■ EXERCISE PASSAGE
- - - -

Featured Abstract: Feb. 23

Featured Abstract: “Where Semantics Lies”

Stephen Ramsay, University of Nebraska

Should the syntax of XML have been scrapped in favor of s-expressions?  This debate, which raged for years and which occasionally reappears, has all the ring of a religious war (Windows vs. Mac, Emacs vs. Vi, big-endian vs. little endian).  In this talk, I will suggest that while in general this discussion generated more heat than light, it pointed toward an important set of issues that bears on the problem of data modeling in the humanities.  The question isn’t which syntax is superior, but rather, what does it mean for a syntax to have a semantics and (more critically) where does that semantics lie within the overall system?

I begin by claiming that our common definitions of “semantics” (within computer science) are too vague, and offer a definition loosely based on Wittgenstein’s notion of meaning as a function of use.  I then use that definition to distinguish between XML as a syntax that binds its semantics late in the overall computational process, and an s-expression-based language (like Lisp) that defines its semantics early.  I then pose the question: What would it look like if we were to imagine systems that take our present data models and bind them early?

The purpose of this exercise is neither to rekindle this debate, nor even to suggest that the conception of semantics within XML or s-expressions is flawed.  It is, rather, to reimagine our current data models as having options beyond what has been commonly offered — not just data to which we apply algorithms, but data that is itself algorithmic.

Featured Abstract: Feb. 20

Featured Abstract: “What is the Thing that Changes?: Space and Time through the Atlas of Historical County Boundaries”

Douglas Knox, Newberry Library

One would think that modeling historical administrative boundaries would be a straightforward matter, relatively free of the complications of more fuzzy phenomena in the humanities. In fact, however, the precision of modeling tools casts the inherent difficulties of modeling administrative change over time and space in sharp relief. This presentation will draw on examples from the Atlas of Historical County Boundaries, an NEH-funded project of the Newberry Library completed in 2010, which documents every change in county boundaries in what is now the United States from colonial times through the year 2000. In addition to reviewing fundamental data modeling decisions of the project, the presentation will explore interesting edge cases, connections and similarities to other kinds of data, implicit models, and alternative ways of approaching the question of what are the objects of interest that we imagine persisting through changes over time.

Featured Abstract: Feb. 16

Featured Abstract: “Digital Literary History and its Discontent”

- - - -

■ PROVIDED INFORMATION

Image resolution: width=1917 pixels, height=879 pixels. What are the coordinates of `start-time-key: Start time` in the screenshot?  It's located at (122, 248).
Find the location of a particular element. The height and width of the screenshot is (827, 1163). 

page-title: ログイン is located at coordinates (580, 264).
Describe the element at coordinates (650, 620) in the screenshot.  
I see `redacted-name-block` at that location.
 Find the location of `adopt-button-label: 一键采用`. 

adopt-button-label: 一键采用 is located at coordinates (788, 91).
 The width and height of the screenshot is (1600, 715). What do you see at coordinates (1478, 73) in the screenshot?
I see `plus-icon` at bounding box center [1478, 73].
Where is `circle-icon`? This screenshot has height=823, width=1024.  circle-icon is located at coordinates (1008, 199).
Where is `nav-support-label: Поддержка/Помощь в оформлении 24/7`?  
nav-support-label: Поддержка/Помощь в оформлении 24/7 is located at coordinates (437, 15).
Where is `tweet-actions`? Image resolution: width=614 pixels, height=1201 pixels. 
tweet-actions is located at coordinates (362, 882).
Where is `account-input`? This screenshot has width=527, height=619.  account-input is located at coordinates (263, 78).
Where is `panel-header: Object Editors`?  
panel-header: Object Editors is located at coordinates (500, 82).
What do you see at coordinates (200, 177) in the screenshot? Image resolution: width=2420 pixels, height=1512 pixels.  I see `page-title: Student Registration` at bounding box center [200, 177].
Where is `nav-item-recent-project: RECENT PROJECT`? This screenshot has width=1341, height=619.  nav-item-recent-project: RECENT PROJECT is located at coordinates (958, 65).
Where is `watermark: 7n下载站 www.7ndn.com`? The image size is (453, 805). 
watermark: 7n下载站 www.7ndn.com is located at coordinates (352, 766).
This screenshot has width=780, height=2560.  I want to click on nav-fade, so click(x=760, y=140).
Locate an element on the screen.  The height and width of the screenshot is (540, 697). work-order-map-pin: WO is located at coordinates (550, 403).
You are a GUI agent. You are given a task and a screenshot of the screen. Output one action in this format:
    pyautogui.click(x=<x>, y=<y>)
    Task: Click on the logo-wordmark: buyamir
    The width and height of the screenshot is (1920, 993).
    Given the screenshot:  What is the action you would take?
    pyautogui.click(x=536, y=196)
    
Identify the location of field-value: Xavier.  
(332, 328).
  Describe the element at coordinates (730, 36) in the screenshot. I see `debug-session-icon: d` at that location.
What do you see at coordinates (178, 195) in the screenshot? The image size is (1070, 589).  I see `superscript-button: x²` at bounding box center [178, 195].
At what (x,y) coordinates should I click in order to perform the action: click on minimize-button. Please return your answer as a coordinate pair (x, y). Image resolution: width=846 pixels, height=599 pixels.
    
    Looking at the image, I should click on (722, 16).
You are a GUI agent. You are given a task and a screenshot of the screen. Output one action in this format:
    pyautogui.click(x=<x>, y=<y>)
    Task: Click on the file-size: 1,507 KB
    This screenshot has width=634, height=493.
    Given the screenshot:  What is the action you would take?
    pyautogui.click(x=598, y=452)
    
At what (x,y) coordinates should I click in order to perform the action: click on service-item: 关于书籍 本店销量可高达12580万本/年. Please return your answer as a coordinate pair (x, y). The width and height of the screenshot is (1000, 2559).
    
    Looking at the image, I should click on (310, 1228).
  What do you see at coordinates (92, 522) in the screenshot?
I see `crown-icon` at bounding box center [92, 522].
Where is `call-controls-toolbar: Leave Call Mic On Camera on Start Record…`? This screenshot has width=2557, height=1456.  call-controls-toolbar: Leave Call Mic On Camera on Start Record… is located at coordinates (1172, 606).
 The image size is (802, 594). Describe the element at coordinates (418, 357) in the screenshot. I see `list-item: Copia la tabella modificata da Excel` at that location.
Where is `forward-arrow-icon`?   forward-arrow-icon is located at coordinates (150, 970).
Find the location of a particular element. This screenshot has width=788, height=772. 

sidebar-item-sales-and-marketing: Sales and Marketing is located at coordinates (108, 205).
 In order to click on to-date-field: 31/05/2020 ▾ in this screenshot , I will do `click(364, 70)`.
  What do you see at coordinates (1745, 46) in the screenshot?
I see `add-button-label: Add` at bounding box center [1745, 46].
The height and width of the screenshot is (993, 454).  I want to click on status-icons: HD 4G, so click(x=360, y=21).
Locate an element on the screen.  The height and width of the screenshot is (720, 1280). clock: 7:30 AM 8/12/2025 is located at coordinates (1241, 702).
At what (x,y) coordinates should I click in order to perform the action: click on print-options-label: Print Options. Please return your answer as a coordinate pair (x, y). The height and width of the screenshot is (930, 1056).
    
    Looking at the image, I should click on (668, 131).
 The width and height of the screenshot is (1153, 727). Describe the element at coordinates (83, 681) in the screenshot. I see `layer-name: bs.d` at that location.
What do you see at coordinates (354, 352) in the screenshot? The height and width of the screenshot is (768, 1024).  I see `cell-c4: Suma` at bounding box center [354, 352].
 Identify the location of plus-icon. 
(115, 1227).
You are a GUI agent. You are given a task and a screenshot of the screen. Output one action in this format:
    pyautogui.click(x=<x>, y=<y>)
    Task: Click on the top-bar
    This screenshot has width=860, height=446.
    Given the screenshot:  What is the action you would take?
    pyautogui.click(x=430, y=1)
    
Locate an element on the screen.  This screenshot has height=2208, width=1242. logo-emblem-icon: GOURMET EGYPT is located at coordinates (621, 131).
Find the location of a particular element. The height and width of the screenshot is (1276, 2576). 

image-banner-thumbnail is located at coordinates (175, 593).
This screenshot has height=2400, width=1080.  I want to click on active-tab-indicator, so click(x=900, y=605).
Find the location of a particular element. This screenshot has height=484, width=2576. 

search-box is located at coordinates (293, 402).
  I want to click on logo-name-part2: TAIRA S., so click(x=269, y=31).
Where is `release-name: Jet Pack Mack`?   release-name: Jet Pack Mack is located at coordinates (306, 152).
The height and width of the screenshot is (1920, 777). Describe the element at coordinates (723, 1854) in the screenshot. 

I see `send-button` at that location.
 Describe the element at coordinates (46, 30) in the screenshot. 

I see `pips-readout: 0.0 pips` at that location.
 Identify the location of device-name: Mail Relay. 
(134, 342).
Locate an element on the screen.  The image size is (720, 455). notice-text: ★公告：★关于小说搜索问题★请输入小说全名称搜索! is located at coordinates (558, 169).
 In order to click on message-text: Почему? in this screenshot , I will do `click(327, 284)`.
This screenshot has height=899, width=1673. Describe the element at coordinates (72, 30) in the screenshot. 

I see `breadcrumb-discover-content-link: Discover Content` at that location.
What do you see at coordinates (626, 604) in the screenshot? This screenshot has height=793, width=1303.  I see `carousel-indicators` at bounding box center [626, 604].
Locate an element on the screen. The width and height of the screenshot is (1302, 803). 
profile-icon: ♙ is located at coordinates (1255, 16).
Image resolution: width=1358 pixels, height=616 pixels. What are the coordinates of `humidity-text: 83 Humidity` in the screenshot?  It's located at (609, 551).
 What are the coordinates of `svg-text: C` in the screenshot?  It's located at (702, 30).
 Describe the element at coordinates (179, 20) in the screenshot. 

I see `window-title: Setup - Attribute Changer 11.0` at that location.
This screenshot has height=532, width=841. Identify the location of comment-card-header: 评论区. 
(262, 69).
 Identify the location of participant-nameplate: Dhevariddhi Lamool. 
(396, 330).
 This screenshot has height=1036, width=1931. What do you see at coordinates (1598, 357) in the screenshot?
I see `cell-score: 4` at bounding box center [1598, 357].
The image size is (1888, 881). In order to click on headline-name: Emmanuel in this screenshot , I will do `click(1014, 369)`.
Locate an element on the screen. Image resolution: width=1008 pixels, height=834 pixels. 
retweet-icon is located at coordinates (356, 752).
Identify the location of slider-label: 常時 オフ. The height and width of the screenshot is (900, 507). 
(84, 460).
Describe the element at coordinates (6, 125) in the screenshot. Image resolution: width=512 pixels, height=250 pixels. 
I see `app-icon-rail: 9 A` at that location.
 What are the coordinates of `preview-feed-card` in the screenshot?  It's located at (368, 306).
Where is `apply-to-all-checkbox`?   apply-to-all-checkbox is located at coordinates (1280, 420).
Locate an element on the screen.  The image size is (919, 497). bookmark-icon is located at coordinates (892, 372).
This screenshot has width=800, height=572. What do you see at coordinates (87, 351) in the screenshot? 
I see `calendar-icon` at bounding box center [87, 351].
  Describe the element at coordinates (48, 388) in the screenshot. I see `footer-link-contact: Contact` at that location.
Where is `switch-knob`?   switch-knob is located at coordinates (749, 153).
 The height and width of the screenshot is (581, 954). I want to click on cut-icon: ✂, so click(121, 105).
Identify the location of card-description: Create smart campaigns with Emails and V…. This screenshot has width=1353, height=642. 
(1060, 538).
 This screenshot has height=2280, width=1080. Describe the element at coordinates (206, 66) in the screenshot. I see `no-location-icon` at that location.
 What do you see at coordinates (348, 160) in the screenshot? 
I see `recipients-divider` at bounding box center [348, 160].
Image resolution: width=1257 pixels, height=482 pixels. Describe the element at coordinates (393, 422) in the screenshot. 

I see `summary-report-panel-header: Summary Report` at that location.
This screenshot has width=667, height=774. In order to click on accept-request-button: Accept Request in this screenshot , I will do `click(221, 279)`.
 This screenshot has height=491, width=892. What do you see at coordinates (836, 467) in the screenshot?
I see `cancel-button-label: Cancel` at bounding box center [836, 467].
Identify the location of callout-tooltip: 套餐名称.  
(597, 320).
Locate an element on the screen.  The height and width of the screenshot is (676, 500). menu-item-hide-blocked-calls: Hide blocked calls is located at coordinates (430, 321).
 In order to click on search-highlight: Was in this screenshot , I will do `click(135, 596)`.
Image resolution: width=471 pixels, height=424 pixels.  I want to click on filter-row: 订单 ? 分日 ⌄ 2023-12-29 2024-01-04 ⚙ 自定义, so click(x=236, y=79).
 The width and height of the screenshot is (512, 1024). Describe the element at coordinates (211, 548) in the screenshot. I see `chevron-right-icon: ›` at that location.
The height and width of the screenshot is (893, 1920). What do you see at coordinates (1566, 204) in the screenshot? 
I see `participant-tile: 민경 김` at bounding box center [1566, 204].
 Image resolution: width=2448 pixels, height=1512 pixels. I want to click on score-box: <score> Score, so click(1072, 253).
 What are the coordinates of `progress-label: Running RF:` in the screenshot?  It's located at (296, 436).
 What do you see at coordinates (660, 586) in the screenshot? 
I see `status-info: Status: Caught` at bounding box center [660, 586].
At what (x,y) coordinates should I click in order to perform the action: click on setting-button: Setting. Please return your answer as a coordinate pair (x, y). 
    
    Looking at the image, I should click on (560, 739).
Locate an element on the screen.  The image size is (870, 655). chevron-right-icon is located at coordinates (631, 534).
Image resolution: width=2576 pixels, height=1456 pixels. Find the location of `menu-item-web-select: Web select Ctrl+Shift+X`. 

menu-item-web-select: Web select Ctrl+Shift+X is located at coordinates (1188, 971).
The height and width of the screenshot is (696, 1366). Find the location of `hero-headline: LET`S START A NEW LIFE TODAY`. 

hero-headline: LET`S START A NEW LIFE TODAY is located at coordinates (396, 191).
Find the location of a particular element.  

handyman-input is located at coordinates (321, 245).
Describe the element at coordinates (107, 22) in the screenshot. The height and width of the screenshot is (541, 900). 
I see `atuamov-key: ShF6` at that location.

- - - -

Carry on the featured abstracts on humanities data modeling above from the point where they stop.

■ EXERCISE RESULT
Fotis Jannidis, University of Wuerzburg

Literary history and digital humanities present themselves to the interested like an unfinished bridge marked by a huge gap the two sides. The side of literary history has been busy discussing the principles histories are constructed by and the demand of ever wider concepts of their subject. On the side of digital literary studies there are various attempts to read ‘a million books’ stretching the notion of ‘reading’ to new limits. Most work has been done on classification, specifically on genre classification (e.g. Mueller or Jockers). Work to close the gap can start from both sides. My talk will discuss some of the concepts underlying contemporary literary histories pushing towards a more formalized description. But this will only be possible for a very small part of the entire enterprise ‘literary history’ thus putting methods of digital literary studies in a subsidiary role. And even when it is possible to describe some aspect (genre, concepts like author, reader etc.) more formalized, most of the time this formal description cannot be applied automatically to larger collections of text. In a self-reflexive turn I will try to analyze how this ‘more formalized description’ is achieved describing thereby the gap between the conceptual modelling done in any humanities research and the demands of a more formal description.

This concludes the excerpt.